[cj]

> it’s why frequent pentests are important.

Unfortunately a lot of pen testing services have devolved into "We know you need a report for SOC 2, but don't worry, we can do some light security testing and generate a report for you in a few days and you'll be able to check the box for compliance"

Which is guess is better than nothing.

If anyone works at a company that does pen tests for compliance purposes, I'd recommend advocating internally for doing a "quick, easy, and cheap" pen test to "check the box" for compliance, _alongside_ a more comprehensive pen test (maybe call it something other than a "pen test" to convince internal stakeholders who might be afraid that a 2nd in depth pen test might weaken their compliance posture since the report is typically shared with sales prospects)

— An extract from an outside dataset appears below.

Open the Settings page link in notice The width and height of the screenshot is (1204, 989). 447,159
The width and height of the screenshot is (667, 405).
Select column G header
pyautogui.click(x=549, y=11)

Ideally grey box or white box testing (provide access to codebase / infrastructure to make finding bugs easier). Most pen tests done for compliance purposes are black-box and limit their findings as a result.

[dylan604]

I recently ran into something along the lines of your devolved pentest concept. I have a public facing webapp, and the report came back with a list of "critical" issues that are solved by yum update. Nothing about vulnerability to session jacking or anything along the lines of requiring actual work. I was a few steps removed from the actual testing, so who knows what was lost in translation and it being the first time I've ever had something I worked on pen tested. However, I feel this was more of a script kiddie port scan level of effort vs actually trying to provide useful security advice. The whole process was very disappointing.

[alaxapta7]

I've seen worse. Couple years back, there was an audit that included an internal system I've been working on. It was running on Debian oldstable because of a vital proprietary library I wasn't able to get working on stable at the time, but it had unattended upgrades set up and all that.

The company made some basic port scan and established that we're running outdated and vulnerable version of Apache. I found the act of explaining the concept of backports to a "pentester" to be physically painful.

They didn't get paid and another company was entrusted with the audit.

[pixl97]

This is why I always attempt to turn off as much version information output as possible from any service. Make the pentester do their homework and not just look at "Apache 2.XX"

Hopefully you also have an internal control that looks at actual package versions installed on the server.

[alaxapta7]

Normally I do that too, but this was fairly new and internal application that was still in development, so that's why it was there. And if it wasn't for this incident, they might actually trick our management into thinking they're somehow qualified to carry out such an audit.

[dylan604]

This is actually a take away that I did implement. it's one of those that's not actively a vuln, but might provide info on what other attacks to try.

[im3w1l]

How behind on yum updates were you anyway?

[dylan604]

not very. i guess i was too cavalier in hand waving it as a yum update. some of it was switching to a new repo with the most recent version available. but that was still just using yum. not like it required changes to the code base and workflow. maybe it was an amazon-linux-extras command for the actual package change, but still.

[oooyay]

Narrowly scoped tests designed for specific compliance requirements are fine. They lower the barrier to entry to some degree for even getting testing and still, or often enough, return viable results. There's also SAAS companies that have emerged that effectively run a scripted analysis of cloud resources. The two together are more economical and still accomplish the goals that having compliance in the first place sets out.

When I was consulting architecture and code review were separate services with a very different rate from pentesting. Similar goals but far more expensive.